Now this is good, but let’s resample to see if we can see a trend.
ax = acad1.resample('W').mean().plot(y='SIf', figsize=(14,5), label = 'weekly')
ax = acad1.resample('M').mean().plot(y='SIf', ax=ax, label='monthly')

Simply resampling is fine, but let’s try to get a signal out using a Kolmogorov–Zurbenko filter. See https://doi.org/10.1080/10473289.2005.10464718 for more information.
q = acad1.SIf.copy()
for i in range(1000):
q = q.rolling(10, min_periods=1, win_type='triang',center=True).mean()

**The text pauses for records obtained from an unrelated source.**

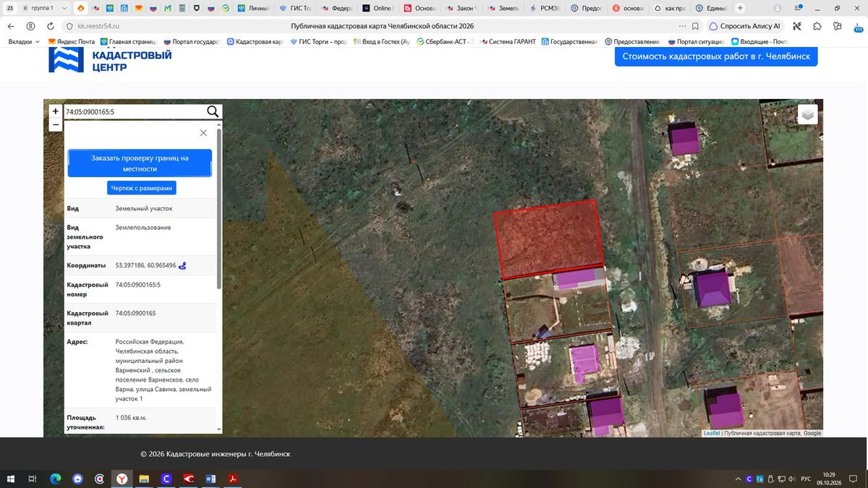This screenshot has height=488, width=868.
Task: Close the parcel info panel
Action: point(203,133)
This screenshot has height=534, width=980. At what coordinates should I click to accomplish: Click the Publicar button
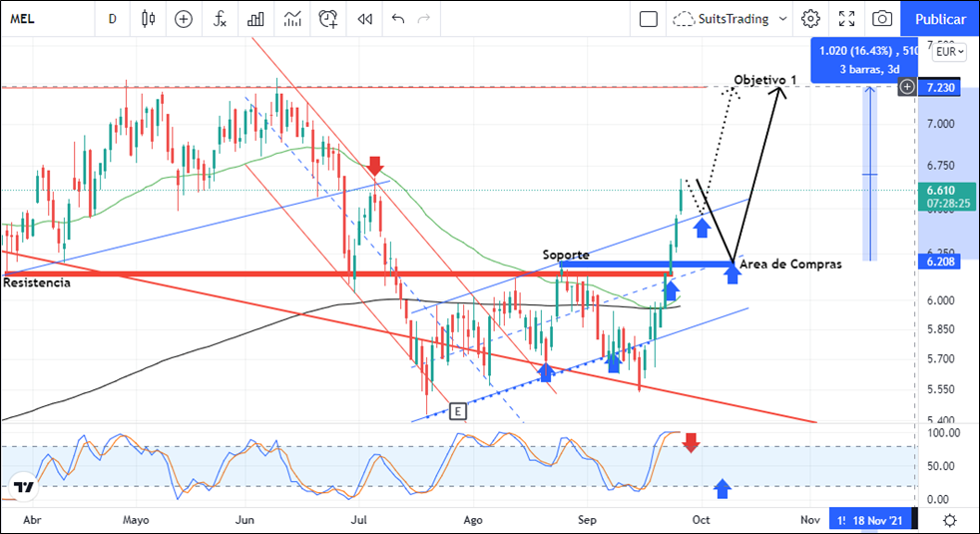[x=939, y=18]
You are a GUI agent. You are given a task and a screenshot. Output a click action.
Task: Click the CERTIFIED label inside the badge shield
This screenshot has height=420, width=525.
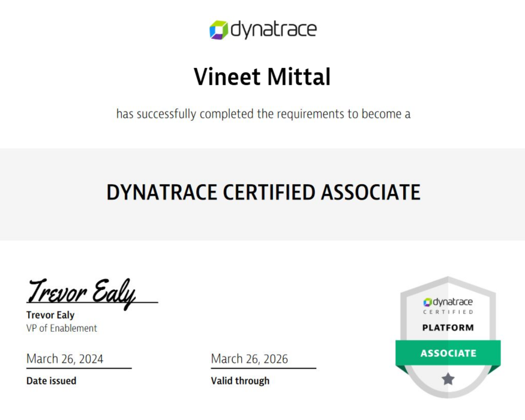[x=447, y=313]
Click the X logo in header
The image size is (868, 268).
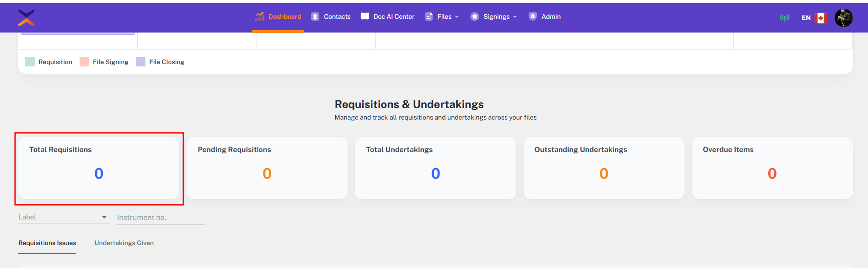[x=27, y=18]
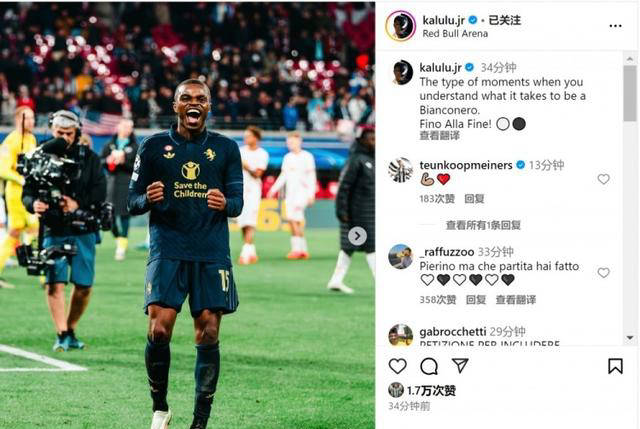Screen dimensions: 640x429
Task: Save the post with the bookmark icon
Action: [x=615, y=366]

ax = acad1.resample('M').mean().plot(y='SIf', figsize=(14,4), label='monthly')
q.resample('M').mean().plot(ax=ax,label='KZ Filter')
plt.legend()
<matplotlib.legend.Legend at 0x1c290de080>

KMEANS Clustering using scikit-learn
Clustering algorithms can be very useful in finding signals within data. As an example we are going to use the KMeans algorithm from scikit-learn (http://scikit-learn.org/stable/modules/clustering.html#k-means) to analyse dust signals using the improve data. First we need to import some tools from sklearn to use in our analysis.
from sklearn.preprocessing import RobustScaler # to scale our data
from sklearn.cluster import KMeans # clustering algorithm
First we want to separate out different variables that may be useful such as Si, PM2.5, PM10, Fe, and SOILf. We will also need to drop any NaN values so let us go ahead and do that.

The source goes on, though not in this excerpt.